To do:
Can you render the records below as a Markdown table with the columns Row and Record line, numbering each non-blank line and leaving the pictures out?

Data supplied:
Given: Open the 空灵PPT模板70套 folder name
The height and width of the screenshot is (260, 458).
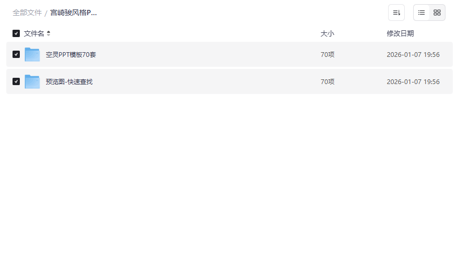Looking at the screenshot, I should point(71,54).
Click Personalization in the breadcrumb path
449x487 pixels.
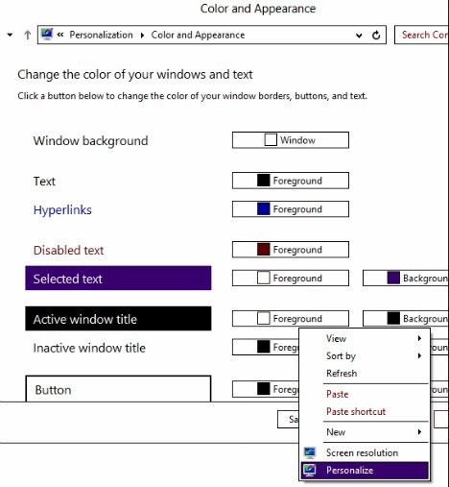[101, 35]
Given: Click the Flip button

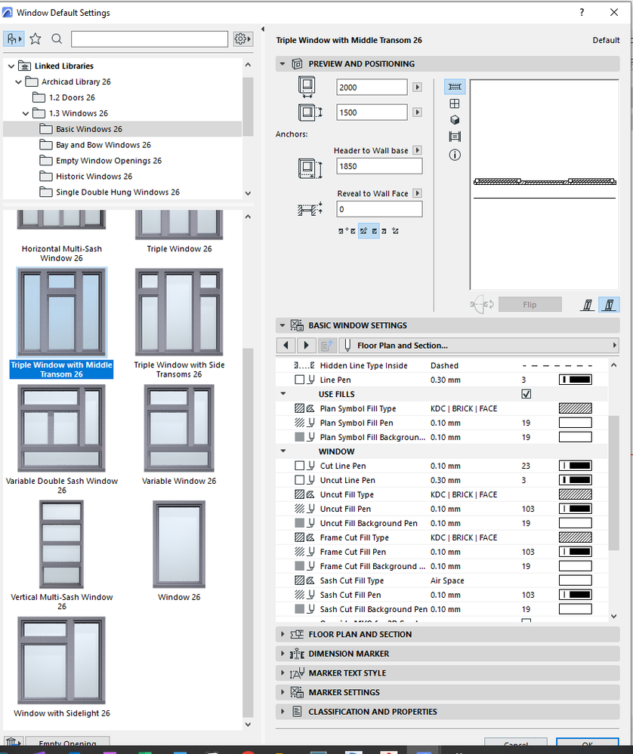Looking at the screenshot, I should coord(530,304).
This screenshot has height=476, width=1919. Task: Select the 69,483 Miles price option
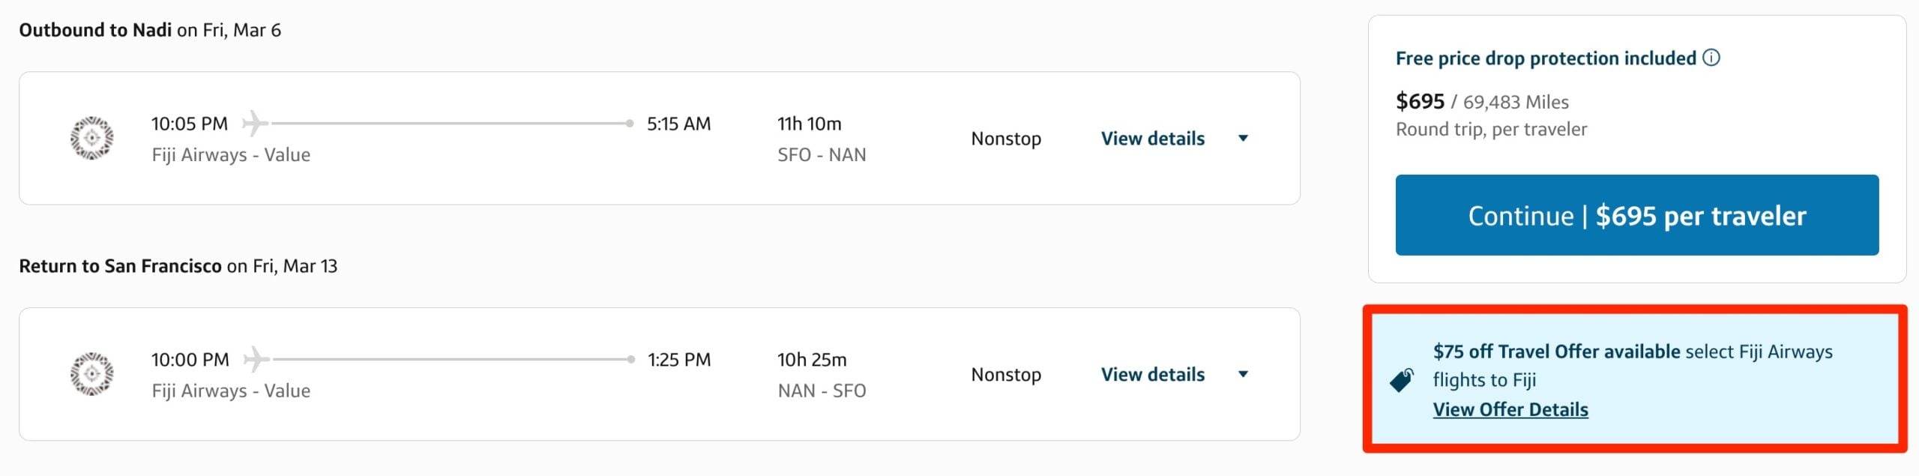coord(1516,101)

Response to this exercise:
| Row | Record line |
|---|---|
| 1 | Given: Open the 空灵PPT模板70套 folder name |
| 2 | The height and width of the screenshot is (260, 458). |
| 3 | Looking at the screenshot, I should point(71,54). |
| 4 | Click Personalization in the breadcrumb path |
| 5 | 449x487 pixels. |
| 6 | [101, 35] |
| 7 | Given: Click the Flip button |
| 8 | Looking at the screenshot, I should coord(530,304). |
| 9 | This screenshot has height=476, width=1919. Task: Select the 69,483 Miles price option |
| 10 | coord(1516,101) |